2020: This year has a LOT to answer for.
My friend Sarah was talking about who has suffered most during the past year. People in their sixties like us don’t have as much to lose, she pointed out. Our kids are grown, we have financial security, and many of us are looking at another twenty-plus years of good health and freedom to pursue our interests. But people in their eighties and above have had to give up what might be their last chance to travel or explore interests. And perhaps with the longest-reaching consequences, young people and especially young women, have seen their lives put on hold— education interrupted, jobs lost, weddings cancelled or postponed, devastating choices made between providing for and taking care of their children.

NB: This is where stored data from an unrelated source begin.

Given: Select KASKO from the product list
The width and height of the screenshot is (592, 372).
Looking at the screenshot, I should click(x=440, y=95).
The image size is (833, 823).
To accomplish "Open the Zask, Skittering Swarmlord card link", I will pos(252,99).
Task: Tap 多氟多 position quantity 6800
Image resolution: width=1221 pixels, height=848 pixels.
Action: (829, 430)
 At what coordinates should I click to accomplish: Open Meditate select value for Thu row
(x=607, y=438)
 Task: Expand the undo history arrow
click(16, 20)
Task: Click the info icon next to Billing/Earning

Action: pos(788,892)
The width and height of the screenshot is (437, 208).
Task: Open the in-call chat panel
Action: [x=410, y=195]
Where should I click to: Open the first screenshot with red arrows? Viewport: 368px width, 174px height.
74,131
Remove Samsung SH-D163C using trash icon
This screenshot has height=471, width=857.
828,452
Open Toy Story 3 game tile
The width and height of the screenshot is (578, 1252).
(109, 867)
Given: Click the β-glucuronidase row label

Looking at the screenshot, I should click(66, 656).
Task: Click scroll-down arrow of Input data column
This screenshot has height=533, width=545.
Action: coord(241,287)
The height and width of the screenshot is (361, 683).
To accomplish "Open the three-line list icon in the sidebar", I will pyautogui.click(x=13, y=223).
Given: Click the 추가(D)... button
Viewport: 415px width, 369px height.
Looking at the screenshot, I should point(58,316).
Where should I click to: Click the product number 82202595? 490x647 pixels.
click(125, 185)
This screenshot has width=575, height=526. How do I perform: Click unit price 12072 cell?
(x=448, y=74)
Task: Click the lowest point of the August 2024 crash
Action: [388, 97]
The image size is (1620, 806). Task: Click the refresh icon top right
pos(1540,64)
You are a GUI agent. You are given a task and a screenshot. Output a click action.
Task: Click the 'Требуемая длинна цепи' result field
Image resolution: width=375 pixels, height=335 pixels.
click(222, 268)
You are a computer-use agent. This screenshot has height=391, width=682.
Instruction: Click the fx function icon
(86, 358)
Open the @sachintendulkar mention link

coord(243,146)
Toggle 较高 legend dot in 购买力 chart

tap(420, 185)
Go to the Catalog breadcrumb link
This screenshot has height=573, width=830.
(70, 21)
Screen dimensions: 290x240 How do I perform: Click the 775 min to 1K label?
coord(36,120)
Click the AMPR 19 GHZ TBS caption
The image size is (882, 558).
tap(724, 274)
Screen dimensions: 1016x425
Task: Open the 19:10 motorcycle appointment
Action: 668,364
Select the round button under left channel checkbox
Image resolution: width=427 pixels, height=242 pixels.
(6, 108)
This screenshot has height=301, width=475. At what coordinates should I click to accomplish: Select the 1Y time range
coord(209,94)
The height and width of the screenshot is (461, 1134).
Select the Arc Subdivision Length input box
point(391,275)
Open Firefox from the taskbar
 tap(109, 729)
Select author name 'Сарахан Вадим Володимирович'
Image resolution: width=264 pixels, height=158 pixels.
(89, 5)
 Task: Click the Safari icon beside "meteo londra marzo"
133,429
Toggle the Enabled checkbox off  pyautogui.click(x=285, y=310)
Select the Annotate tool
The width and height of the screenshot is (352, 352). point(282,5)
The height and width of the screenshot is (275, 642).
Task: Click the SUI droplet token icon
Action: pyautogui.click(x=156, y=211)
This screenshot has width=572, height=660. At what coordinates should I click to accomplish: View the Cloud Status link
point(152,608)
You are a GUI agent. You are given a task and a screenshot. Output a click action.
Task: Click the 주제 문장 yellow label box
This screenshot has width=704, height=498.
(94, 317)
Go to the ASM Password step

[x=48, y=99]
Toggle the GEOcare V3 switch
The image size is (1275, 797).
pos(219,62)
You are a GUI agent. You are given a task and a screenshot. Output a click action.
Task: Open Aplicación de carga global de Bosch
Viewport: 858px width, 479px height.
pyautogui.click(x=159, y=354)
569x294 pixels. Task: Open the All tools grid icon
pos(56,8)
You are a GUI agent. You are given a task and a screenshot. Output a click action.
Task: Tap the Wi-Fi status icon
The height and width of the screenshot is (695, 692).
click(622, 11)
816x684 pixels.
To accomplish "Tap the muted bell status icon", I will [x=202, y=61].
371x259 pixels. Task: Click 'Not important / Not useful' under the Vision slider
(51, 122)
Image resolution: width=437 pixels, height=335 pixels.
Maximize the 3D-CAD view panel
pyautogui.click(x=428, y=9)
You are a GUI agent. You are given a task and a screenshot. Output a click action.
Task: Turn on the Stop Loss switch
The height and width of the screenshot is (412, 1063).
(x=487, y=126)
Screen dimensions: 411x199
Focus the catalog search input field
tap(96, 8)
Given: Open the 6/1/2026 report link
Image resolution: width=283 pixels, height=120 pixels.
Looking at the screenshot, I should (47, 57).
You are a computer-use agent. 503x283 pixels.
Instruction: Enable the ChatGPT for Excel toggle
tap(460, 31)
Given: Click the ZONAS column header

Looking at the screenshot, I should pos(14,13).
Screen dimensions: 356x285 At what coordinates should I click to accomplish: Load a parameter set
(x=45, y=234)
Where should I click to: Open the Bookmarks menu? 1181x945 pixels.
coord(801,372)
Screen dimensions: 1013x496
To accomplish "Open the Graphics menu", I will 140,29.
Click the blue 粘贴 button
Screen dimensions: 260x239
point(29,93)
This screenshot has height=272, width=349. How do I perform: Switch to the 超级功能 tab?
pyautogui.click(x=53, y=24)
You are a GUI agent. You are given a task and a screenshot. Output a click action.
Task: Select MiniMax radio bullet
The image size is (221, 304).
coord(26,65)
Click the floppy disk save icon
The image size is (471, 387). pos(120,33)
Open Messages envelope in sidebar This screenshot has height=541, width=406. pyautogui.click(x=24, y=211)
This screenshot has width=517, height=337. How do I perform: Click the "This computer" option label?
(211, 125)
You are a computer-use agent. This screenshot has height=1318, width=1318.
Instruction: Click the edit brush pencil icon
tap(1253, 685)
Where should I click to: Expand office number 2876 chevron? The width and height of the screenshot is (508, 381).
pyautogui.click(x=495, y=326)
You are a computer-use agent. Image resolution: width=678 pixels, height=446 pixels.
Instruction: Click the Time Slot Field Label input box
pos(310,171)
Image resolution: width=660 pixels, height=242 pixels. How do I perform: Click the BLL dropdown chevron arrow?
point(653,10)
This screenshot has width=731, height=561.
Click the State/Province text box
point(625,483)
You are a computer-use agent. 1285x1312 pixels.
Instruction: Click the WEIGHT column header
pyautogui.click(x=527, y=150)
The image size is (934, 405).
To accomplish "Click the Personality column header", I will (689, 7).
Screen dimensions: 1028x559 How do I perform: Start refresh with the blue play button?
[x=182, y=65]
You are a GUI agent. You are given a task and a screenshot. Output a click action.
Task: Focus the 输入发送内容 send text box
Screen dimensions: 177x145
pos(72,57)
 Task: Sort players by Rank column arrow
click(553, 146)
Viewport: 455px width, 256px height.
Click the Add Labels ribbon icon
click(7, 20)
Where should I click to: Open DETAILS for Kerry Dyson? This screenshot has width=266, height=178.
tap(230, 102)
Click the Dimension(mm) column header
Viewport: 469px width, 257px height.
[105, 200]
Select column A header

For families and friends of over a million pandemic victims worldwide, 2020 meant the ultimate personal loss and bereavement.
For the rest of the world, experiencing the year 2020 has also meant a grieving process similar to the stages described by Dr. Elizabeth Kübler Ross: denial, anger, bargaining, depression, acceptance.
Cognitive scientist Dr. Adrian Bardon (Professor of Philosophy, Wake Forest University) says that in an increasingly politically divided world, science and facts are denied in favor of “Motivated reasoning”—the process of deciding what evidence to accept based on the conclusion one prefers.
Following highly-publicized incidents of police violence, an infuriated America began to spontaneously protest unequal standards of policing and racial justice. Americans realized the country they thought they lived in wasn’t real for a huge number of their fellow citizens. Hundreds of thousands joined peaceful protests, which were often accompanied by rioting, bloodshed, and violence. Black Lives Matter protests were echoed across the globe.
The science is clear. Expert opinion is plentiful. Until there’s a vaccine, the best defense against the pandemic is a combination of social distancing, mask wearing, and contact tracing. As economies melted down around the world, it was often the most highly-developed countries who made political bargains, bowed to pressures to lift lockdown, failed contact tracing, loosened economic and social distancing requirements.
The UK took the bargaining approach, effectively saying people could do whatever they wanted, but they hoped they would want to do what the government wanted them to do. When Prime Minister Boris Johnson was asked specifically why the UK was failing compared to countries like Germany and Italy, he replied:
“Actually, there is an important difference between our country and many other countries around the world. That is that our country is a freedom loving country.” He continued, “And it is very difficult to ask the British population uniformly to obey guidelines in the way that is necessary.”
Unimpressed, Italian President Sergio Mattarella had a pithy (and rhyming!) response: “Anche noi italiani amiamo la libertà ma abbiamo a cuore anche la serietà”. (“We Italians also love freedom, but we also care about seriousness.”)
The Motherhood-tax is one of the biggest, best-hidden taxes of all. As Amanda Taub reports for the New York Times, the pandemic has the potential to eliminate women’s hard-won economic gains of the past decade. Work from home, no matter how employers embrace the concept, overwhelmingly means working mothers lose their childcare support system, and are now juggling two fulltime roles, parent and provider. The emotional and financial consequences reach far beyond the lockdown itself, with lifetime income reductions of 39% for a one year absence from the workforce and 65% reduction for employment gaps of four years or more. “Around the world, working women are facing brutally hard choices about whether to stay home if they haven’t already been laid off.”
One of my sisters told me her neighbors put a sign in her yard supporting an extremely conservative political candidate. She removed it multiple times and finally threw it away. To her shock, her neighbors screamed at her, shaking with rage, and insisting they had the right to display signs in her yard because theirs couldn’t be seen from the street, shaking their fist and yelling, “F*** YOU!”
In her sixty years, my sister said, she’d never had anyone say that to her. I told her I wasn’t sure what was the weirdest part of the story—that the neighbors thought they had rights to her yard, or that it’s the first time someone hurled the f-bomb at her. Other siblings offered suggestions about the police and video records.
But it was my sister who has spent decades teaching middle school kids from some of Los Angeles’ most challenging neighborhoods who really made me stop and think about anger and how to live with its fallout. She told us about stopping earlier that day to help a young mother with a flat tire, and how other cars just honked and yelled at them for being in the way. The young woman didn’t have breakdown coverage, so my sister used her own card to call for help. Her message to the rest of us was simple. “…just go find something nice to do for another person as a way to pass on good energy. Let your neighbor deal with her own bad karma.”
I hope I can come out of 2020 the way my sister suggested. I hope I can help others and let the ones I can’t reach stew in their own bad karma. But either way, I know I’ll still grieve for not only the family and friends who have died unfairly early and before anyone could have prepared for it, but also a world and a past that has, in so many ways, died as well.